> [Your objective] Find every line in the records that holds the string "funnel". Copy each one.

> [Dataset extract]
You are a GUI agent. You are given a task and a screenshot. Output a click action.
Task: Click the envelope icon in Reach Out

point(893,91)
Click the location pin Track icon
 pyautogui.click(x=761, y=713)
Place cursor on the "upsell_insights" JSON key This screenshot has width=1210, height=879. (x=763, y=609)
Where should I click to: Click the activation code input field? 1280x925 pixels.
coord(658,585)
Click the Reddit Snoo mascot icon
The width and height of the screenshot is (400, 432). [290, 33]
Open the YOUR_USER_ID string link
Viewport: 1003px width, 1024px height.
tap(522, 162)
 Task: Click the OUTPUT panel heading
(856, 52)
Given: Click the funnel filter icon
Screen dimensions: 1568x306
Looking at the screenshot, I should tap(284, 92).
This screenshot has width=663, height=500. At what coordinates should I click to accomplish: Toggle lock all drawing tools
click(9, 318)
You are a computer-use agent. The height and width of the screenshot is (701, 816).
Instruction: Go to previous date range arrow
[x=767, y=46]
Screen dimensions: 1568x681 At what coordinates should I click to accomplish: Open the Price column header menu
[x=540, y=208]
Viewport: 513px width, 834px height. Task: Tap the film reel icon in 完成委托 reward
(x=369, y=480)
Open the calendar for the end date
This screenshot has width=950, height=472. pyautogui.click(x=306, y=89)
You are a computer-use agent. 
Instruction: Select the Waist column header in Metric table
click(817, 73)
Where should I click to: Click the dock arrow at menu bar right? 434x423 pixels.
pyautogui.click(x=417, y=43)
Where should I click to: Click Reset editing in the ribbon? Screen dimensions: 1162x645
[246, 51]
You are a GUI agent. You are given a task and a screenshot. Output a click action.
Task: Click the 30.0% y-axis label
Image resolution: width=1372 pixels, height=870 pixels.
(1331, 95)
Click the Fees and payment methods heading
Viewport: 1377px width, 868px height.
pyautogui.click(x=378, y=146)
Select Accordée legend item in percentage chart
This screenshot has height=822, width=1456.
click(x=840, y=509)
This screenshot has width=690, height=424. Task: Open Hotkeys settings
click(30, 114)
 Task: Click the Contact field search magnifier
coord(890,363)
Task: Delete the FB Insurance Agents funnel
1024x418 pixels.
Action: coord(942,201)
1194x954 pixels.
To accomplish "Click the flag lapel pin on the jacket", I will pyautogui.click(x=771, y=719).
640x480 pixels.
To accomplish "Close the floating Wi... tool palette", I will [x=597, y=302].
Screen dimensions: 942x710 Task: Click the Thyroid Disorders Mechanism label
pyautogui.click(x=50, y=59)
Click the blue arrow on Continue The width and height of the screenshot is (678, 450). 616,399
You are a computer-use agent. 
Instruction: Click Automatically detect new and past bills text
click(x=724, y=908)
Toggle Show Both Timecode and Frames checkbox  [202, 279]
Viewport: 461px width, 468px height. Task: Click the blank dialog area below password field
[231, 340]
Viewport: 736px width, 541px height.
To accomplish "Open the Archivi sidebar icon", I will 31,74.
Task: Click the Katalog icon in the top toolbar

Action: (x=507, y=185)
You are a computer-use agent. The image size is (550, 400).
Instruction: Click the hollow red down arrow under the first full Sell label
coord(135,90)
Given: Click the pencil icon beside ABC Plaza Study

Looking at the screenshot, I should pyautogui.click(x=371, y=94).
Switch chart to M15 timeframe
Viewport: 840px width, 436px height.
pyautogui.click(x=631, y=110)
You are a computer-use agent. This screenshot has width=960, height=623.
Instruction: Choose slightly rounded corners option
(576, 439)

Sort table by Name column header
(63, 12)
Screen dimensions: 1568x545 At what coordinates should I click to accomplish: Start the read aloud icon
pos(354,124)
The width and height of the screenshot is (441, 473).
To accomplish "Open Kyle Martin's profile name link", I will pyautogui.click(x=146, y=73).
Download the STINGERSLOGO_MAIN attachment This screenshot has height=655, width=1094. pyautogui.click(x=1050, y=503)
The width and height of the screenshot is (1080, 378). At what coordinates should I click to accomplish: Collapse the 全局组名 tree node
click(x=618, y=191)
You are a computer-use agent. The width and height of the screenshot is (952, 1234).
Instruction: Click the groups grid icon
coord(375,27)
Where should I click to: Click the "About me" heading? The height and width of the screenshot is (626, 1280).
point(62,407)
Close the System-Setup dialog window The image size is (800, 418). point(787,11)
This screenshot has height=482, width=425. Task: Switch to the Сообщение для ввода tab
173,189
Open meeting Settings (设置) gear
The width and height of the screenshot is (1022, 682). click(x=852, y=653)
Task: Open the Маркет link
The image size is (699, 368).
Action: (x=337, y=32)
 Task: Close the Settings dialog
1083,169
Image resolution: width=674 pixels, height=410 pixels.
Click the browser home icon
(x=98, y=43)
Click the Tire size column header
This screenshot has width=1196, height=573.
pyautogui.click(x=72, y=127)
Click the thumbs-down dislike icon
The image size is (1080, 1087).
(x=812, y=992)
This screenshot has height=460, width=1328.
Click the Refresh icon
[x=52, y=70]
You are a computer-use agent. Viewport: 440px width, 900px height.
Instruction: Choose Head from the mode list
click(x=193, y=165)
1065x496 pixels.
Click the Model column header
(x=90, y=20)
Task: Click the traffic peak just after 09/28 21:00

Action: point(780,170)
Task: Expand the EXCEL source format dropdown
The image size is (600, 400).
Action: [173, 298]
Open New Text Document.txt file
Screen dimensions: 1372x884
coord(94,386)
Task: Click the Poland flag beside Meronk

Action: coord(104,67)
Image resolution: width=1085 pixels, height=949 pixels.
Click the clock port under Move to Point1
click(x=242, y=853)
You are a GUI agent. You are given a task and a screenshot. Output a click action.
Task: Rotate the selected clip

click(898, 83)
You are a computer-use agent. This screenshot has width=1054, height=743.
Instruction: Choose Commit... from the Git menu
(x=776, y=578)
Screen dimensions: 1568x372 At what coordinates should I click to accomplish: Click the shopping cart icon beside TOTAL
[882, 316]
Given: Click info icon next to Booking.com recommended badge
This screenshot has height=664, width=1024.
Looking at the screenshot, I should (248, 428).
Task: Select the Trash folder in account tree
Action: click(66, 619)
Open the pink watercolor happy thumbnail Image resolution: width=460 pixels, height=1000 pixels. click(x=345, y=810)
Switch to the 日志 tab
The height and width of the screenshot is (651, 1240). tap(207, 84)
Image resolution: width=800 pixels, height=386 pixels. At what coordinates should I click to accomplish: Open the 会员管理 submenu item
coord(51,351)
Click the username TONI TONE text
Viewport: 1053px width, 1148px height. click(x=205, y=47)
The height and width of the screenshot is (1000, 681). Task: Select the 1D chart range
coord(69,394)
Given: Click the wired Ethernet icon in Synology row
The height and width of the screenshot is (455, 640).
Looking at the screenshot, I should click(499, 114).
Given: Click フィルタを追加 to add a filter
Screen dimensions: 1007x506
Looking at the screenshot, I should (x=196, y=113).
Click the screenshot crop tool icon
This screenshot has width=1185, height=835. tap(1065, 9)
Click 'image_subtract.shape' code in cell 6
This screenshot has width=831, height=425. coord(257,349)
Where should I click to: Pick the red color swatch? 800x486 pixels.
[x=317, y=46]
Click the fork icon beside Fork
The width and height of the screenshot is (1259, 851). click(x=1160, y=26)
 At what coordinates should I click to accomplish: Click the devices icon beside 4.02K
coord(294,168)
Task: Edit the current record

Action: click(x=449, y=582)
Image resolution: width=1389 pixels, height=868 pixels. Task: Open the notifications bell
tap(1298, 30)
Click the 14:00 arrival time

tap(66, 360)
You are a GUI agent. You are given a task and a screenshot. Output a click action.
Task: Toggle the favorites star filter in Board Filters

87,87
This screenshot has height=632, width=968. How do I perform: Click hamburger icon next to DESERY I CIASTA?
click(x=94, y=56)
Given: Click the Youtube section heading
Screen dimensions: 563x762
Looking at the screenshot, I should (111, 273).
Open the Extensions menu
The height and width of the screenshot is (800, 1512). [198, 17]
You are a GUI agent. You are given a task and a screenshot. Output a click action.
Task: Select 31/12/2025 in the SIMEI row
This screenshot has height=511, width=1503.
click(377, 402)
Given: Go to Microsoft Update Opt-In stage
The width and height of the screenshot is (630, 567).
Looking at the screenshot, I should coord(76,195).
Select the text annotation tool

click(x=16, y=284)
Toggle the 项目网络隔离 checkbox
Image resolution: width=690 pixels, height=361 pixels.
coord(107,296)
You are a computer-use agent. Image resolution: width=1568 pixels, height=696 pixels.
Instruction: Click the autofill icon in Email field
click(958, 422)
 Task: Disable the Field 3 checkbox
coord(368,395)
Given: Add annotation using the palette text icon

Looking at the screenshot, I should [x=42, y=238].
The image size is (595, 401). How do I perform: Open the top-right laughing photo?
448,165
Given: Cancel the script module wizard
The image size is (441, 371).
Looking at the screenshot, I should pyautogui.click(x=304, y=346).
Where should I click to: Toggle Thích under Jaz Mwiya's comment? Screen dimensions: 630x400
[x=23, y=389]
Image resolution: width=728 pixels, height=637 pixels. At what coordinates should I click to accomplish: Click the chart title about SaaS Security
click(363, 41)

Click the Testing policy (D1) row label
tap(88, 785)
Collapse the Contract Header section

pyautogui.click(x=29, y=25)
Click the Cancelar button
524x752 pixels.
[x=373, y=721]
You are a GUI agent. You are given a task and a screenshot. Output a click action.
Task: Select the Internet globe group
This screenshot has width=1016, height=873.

> [Answer for the task]
Given: Click the funnel filter icon
Task: Delete the FB Insurance Agents funnel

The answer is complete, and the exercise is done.